------ EXCERPT TO READ ------

Story updates, and a contest · 3:13am Aug 12th, 2013

Yes, a contest! Read on for the details. But first, a quick life update …

It's been an interesting few weeks here at Casa de Horizon. After returning from my trip to Seattle (and Everfree Northwest, which was a blast), I stepped home to a backlog of chores and social events and e-mail and editing, and went into triage mode for a while. My birthday snuck on by — I've now officially lived as an adult longer than I did as a minor. Go ahead and laugh, you crazy kids, it'll happen to you soon enough.

Just as I was coming out of the far side of that, my father-in-law unexpectedly passed away. (I wrote most of this during a layover in the Las Vegas airport, on the way back to Kansas for the funeral.) Please don't feel obligated to clutter the comments with sympathy; we weren't close, so it hasn't hit particularly hard for me. However, I've been doing my best to be there for my wife, so ponyfic's been a secondary consideration.

Anyway:

This Last week, I posted a new (but previously written) story you probably didn't see — because it's in my Horizontal Lines short-fiction anthology. If you're curious about Princess Celestia's writing habits, give On Alicorn Fiction a read.

------

• [DIRECTIVE 1] Please echo the listing word for word, from its first line through the line containing "click(140, 348)".
The post and the listing are two unrelated pieces of material.

------ EXCERPTED RECORDS ------

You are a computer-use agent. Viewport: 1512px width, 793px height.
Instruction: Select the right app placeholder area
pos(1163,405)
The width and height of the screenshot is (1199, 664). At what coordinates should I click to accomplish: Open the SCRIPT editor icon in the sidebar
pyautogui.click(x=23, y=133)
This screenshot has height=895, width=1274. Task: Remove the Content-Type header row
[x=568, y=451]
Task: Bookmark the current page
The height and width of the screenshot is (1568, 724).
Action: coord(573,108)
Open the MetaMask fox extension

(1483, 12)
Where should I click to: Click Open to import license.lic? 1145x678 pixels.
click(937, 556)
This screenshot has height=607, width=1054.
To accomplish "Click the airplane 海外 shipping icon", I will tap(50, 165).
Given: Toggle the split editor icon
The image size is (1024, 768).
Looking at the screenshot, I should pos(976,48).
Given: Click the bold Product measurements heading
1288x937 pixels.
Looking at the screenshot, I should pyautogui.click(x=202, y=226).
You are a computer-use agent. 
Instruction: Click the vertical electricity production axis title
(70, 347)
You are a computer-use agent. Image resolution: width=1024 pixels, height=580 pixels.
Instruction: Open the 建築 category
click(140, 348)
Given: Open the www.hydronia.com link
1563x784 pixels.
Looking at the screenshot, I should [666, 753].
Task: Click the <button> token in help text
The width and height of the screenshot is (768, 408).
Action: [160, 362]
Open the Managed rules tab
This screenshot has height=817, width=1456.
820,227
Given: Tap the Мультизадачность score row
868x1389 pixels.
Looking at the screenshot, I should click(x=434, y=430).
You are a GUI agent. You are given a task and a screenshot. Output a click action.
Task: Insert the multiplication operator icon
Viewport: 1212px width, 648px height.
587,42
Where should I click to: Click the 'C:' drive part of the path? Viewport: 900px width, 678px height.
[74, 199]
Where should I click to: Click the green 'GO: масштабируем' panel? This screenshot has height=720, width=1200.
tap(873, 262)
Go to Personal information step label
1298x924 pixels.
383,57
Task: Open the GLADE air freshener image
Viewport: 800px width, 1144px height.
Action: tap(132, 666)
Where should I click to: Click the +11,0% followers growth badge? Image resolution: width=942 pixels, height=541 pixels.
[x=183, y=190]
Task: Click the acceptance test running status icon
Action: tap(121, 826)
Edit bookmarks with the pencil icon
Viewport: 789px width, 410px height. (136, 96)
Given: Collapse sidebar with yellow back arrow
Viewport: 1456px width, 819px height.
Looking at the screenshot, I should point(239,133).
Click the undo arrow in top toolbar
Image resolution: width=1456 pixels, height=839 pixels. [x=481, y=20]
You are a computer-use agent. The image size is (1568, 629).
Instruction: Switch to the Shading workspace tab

------

• [DIRECTIVE 2] According to the post about story updates and a contest, where was most of the post written?

• [RIGHT ANSWER 1]
You are a computer-use agent. Viewport: 1512px width, 793px height.
Instruction: Select the right app placeholder area
pos(1163,405)
The width and height of the screenshot is (1199, 664). At what coordinates should I click to accomplish: Open the SCRIPT editor icon in the sidebar
pyautogui.click(x=23, y=133)
This screenshot has height=895, width=1274. Task: Remove the Content-Type header row
[x=568, y=451]
Task: Bookmark the current page
The height and width of the screenshot is (1568, 724).
Action: coord(573,108)
Open the MetaMask fox extension

(1483, 12)
Where should I click to: Click Open to import license.lic? 1145x678 pixels.
click(937, 556)
This screenshot has height=607, width=1054.
To accomplish "Click the airplane 海外 shipping icon", I will tap(50, 165).
Given: Toggle the split editor icon
The image size is (1024, 768).
Looking at the screenshot, I should pos(976,48).
Given: Click the bold Product measurements heading
1288x937 pixels.
Looking at the screenshot, I should pyautogui.click(x=202, y=226).
You are a computer-use agent. 
Instruction: Click the vertical electricity production axis title
(70, 347)
You are a computer-use agent. Image resolution: width=1024 pixels, height=580 pixels.
Instruction: Open the 建築 category
click(140, 348)

• [RIGHT ANSWER 2] During a layover in the Las Vegas airport, on the way back to Kansas for the funeral.